Oggi siamo esposti alla guerra dei malvagi ancor più pericolosamente perché il nemico si spaccia sotto le ammiccanti spoglie del progresso, della libertà di pensiero, dell’autodeterminazione, di una civiltà finalmente fraterna, libera ed uguale, il tutto con la pretesa di escludere assolutamente il Padre, cioè Colui dal quale proviene ogni bene, la conoscenza della verità e l’autentica libertà intesa non come “vita randagia”, ma come appartenenza nell’amore.

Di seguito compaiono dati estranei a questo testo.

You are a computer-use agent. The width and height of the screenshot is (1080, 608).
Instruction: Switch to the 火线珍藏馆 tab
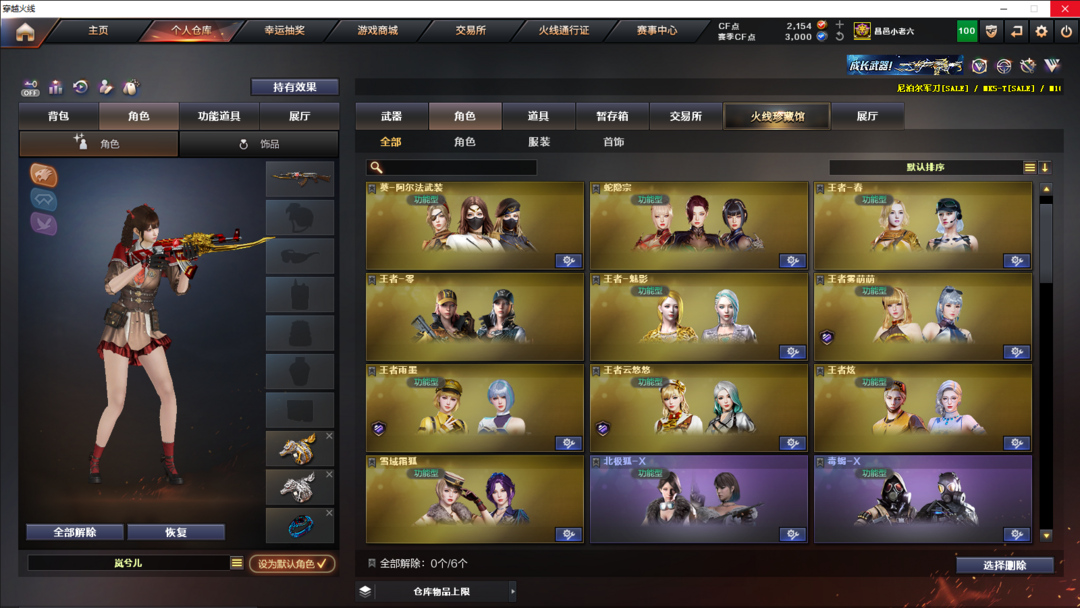777,116
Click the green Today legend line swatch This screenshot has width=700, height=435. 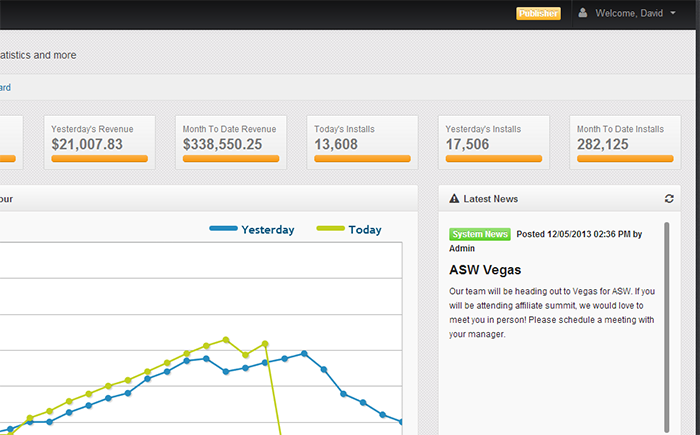point(330,228)
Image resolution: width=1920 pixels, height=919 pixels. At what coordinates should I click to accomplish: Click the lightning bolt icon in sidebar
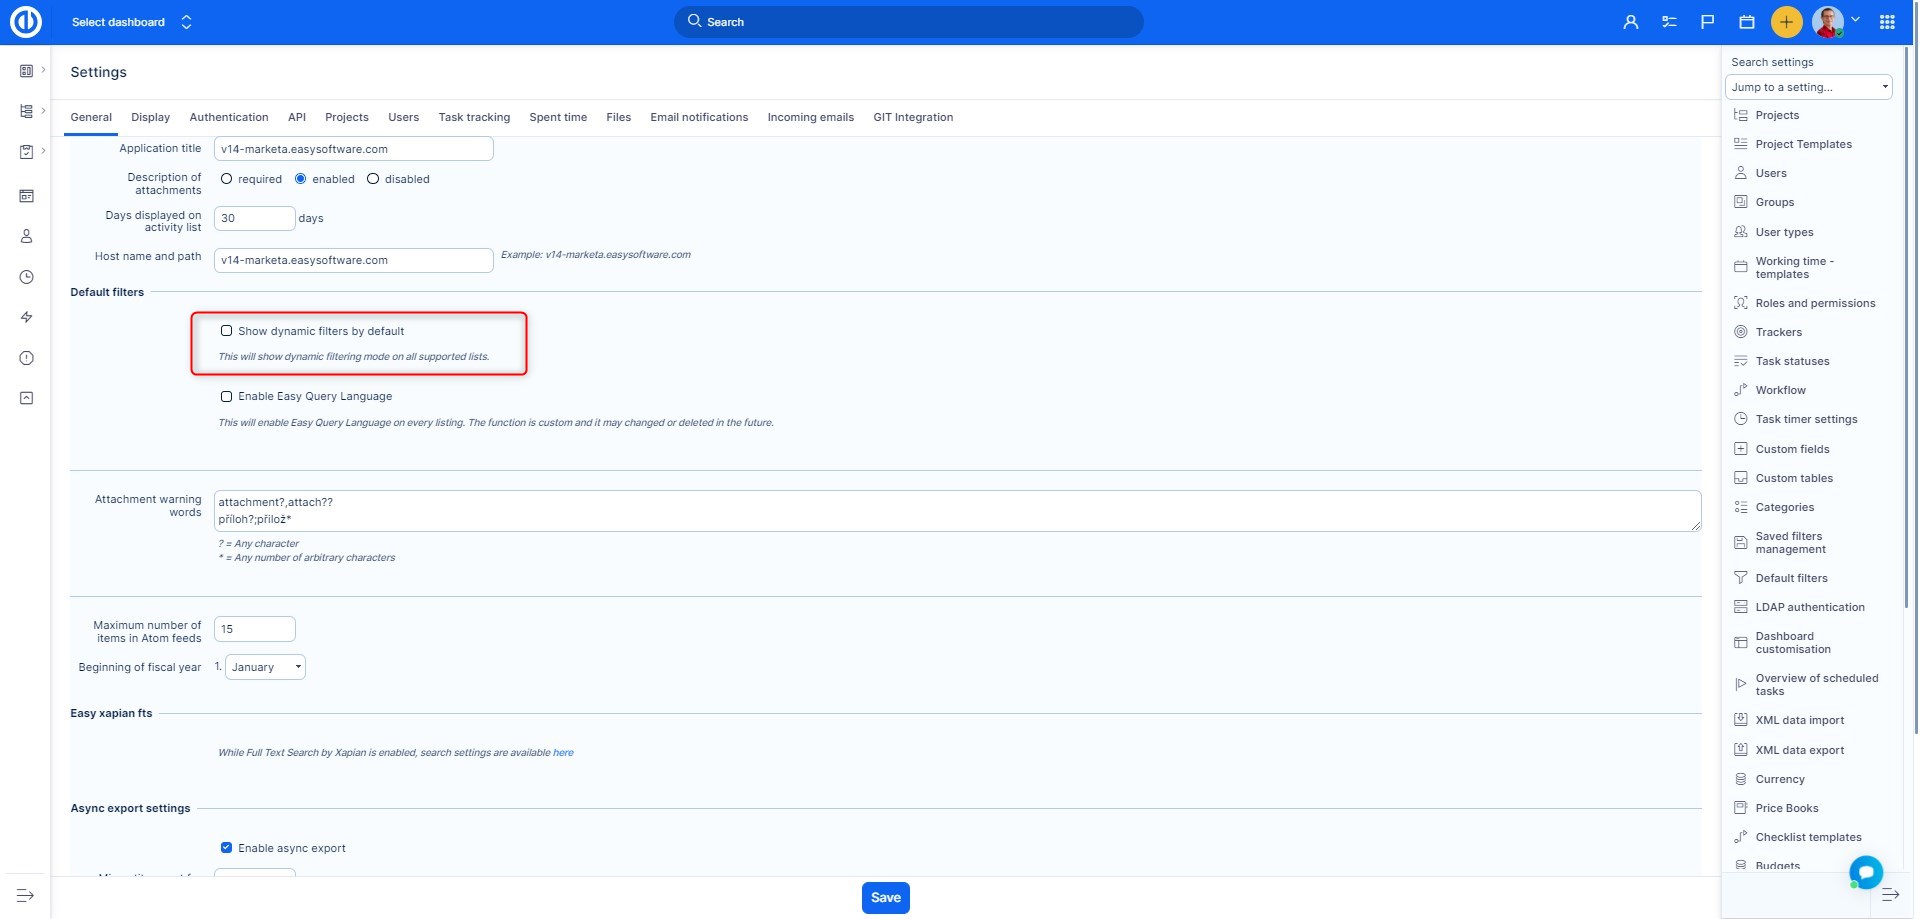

Lascio alla riflessione personale l’approfondimento di questi spunti, ma chiedo a me ad alta voce e quindi ai miei confratelli, alle autorità qui presenti, ai genitori e a tutti coloro che hanno compiti educativi, soprattutto nei confronti dei più giovani: siamo forse anche noi cani muti? siamo colpevolmente proni all’invasività del “politicamente corretto” senza più un sussulto di libertà, di responsabilità e di dignità? siamo insipientemente rassegnati a soccombere ad un nuovo sfacelo di civiltà solo perché manchiamo di coraggio e di buona volontà?
Oggi sono davanti a noi due fratelli, Aldo ed Edoardo, che accanto agli impegni di famiglia e di professione, hanno deciso di accogliere la chiamata del Signore e con l’ordinazione diaconale mettono la loro vita a servizio del Vangelo e della missione salvifica della Chiesa.
Carissimi ordinandi, sentitevi rinnovati e rinvigoriti dalla fiducia donatavi da Gesù e custodite nel vostro cuore la gioia della fede affinché essa risplenda nella vostra parola e nella vita come contagiosa testimonianza e ammaestramento per tutti i fratelli.
Il suggestivo rito di ordinazione si concluderà con la consegna del libro dei Vangeli ed io vi esorto con le parole dell’apostolo Paolo a “non arrossire mai del Vangelo poiché è potenza di Dio per la salvezza di chiunque crede” (cfr. Rm 1, 16). La consacrazione diaconale vi conforma a Cristo servo, venuto per dare la sua vita per la salvezza di tutti: siate dunque disponibili sempre e senza riserve nella carità, nel ministero della consolazione, nella solidarietà più concreta, e non trascurate mai la più alta forma di carità che consiste nell’indicare a tutti nel Cristo il solo che può dare all’uomo compimento, felicità e salvezza eterna. Lavorate nel campo di Dio non per risultati terreni ed effimeri, ma per portare tutti alla festa eterna preparata dal Signore per i suoi figli; riprendo qui il tema della mia ultima lettera pastorale e, con espressione evangelica, dico anche a voi: “uscite e costringeteli ad entrare” (cfr. Lc 14, 6), aggiungendo con il profeta Isaia: “Grida a squarciagola, non aver riguardo; come una tromba alza la voce” (Is 58, 1).
Ci aiuti San Romolo a conservare e ad accrescere la gioia, la fierezza e la forza della fede.